Fransiyum Marguerite Perey tarafından 1939’da ismini aldığı Fransa’da keşfedildi. Sentezlenmeden doğada keşfedilen son elementtir. Fransiyum laboratuvar dışında son derece az bulunur, fransiyum-223 izotopunun devamlı olarak oluşup bozunduğu uranyum ve toryum cevherlerinde eser miktardadır. Herhangi bir zamanda yerkabuğunda bu izotoptan 30 gram (1 ons) gibi az bir miktarda bulunur; diğer izotopların tamamı yapay olarak elde edilir.

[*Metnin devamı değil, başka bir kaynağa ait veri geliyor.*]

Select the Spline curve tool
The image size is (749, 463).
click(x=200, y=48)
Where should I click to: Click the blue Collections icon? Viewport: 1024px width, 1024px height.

Şimdiye kadar herhangi bir izotoptan toplanan en büyük miktar 1997’de Stony Brook Üniversitesi’nde ultrasoğuk gaz olarak yaratılan 10.000 fransiyum-210 atomunun oluşturduğu, yani yaklaşık 3.5×10−18 gramlık kümedir.

Fransiyum nedir?
Fransiyum elementinin bilinen bir kullanım alanı bulunmamaktadır. Doğada nadir bulunması ve kararsız izotoplara sahip olması nedeniyle bu ilginç elementten yararlanmak istenilmemiş. Aslında yararlanılmak istenmesine rağmen nadir bulunur olması bu durumu engellemiş. Bilinen tek kullanım alanı spetroskopidir. Spektroskopi en çok tanınan hali ile maddenin özelliklerinin, soğrulan ve salınan parçacıklar, ışık, veya ses aracılığı ile incelenmesidir.

 
Yani bu demek oluyor ki diğer elementlerin incelenmesi sırasında kullanılmaktadır. Herhangi bir şekilde araştırılması da pek güç olduğundan dolayı ne gibi faydaları ve ne gibi zararları olabileceğine dair tahminlerde bulunmamaktadır. Fransiyumun hangi ülkelerde bulunduğu net olarak bilinmemektedir. Sadece uranyum ve toryum filizlerinin bulunduğu ülkelerde bulunabileceği değerlendirilmektedir.